The trillion-dollar coin idea did not come from a Nobel Prize winning economist. It came from Carlos Mucha, a lawyer in Atlanta.
“I have never studied economics formally in my life,” said Mucha. He used to spend his down time in the comments section of econ blogs — for fun.
During President Barack Obama’s first term, one thread in particular sucked him in: What could the Treasury Department do if Congress didn’t raise the debt ceiling?
“It was like guys on a blog chatting, like who is the best left-handed pitcher of all time. It had no real-world application,” he said.

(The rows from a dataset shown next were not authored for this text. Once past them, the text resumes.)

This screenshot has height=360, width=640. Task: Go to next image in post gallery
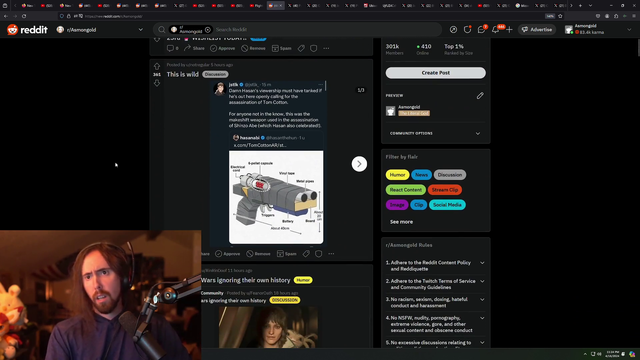pos(359,164)
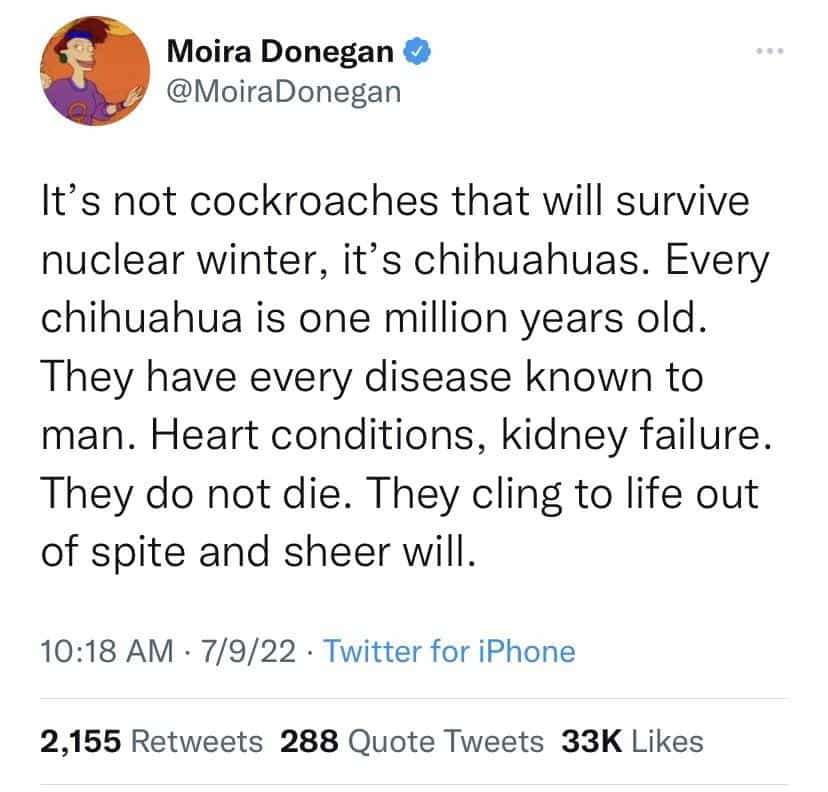Open the more options ellipsis menu

click(770, 51)
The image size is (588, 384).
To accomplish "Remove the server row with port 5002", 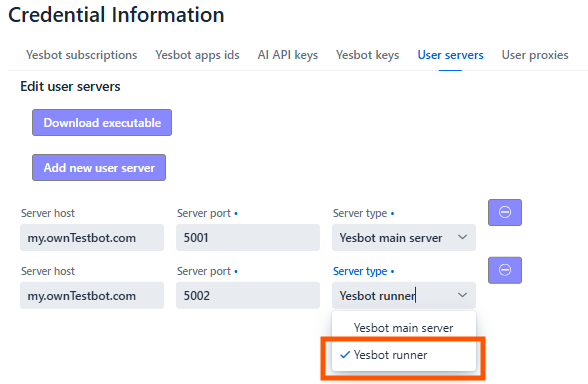I will [x=505, y=270].
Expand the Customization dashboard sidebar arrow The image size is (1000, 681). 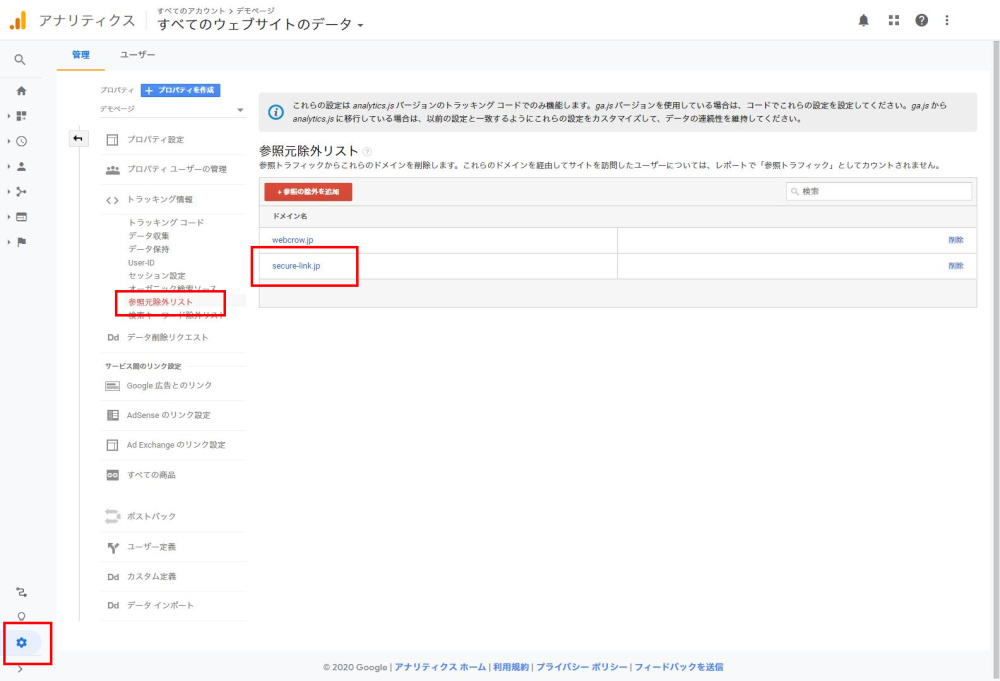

Here was Mucha’s idea: The Treasury has the power to mint money. But it can legally print only so many dollars. And coins are denominated based on what they’re made of, like gold, silver, copper.
Mucha spotted a loophole: Platinum. A platinum coin could be worth whatever the Treasury wants it to be.

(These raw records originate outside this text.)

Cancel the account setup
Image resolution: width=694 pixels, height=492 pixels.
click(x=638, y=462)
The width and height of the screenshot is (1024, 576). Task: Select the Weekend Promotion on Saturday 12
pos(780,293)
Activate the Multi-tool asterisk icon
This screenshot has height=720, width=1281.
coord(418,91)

“There’s no reason that tomorrow, the secretary of the treasury says, “You know what, I want to change the denomination to $1 trillion,'” he said.
Then the coin is deposited in the Treasury’s bank account with the Fed, and presto — money to fund the government. Debt ceiling problem solved.
Legal? Probably. But likely?
“It sounds absurd, but the more you think about it actually the shinier it looks,” said Donald Marron, who was on the Council of Economic Advisors during the George W. Bush administration.
He said if Congress doesn’t raise the debt ceiling, minting platinum coins might be better than other options, like breaking the economy.
“Not paying Social Security, there’s a whole bunch of people they wouldn’t be able to pay,” he said.
There’s debate over whether the coin gambit would supercharge inflation. Marron thinks the Fed could manage it.
But a platinum-based solution won’t exactly inspire confidence in government bonds, said Mark Zandi, an economist with Moody’s.
“If I were a global investor and saw that, I’d say, “Hey, this is not gonna work, it’s unsustainable,'” he said.
Zandi also said interest rates could shoot up overnight, which could spell catastrophe.
So when I asked who should be on the face of a trillion-dollar platinum coin, he hesitated.
“I don’t know if I’d want to put anyone on that coin. I think that would be an ignominious kind of honor,” he said.
Carlos Mucha, the guy who came up with the idea? He doesn’t want to be on it either.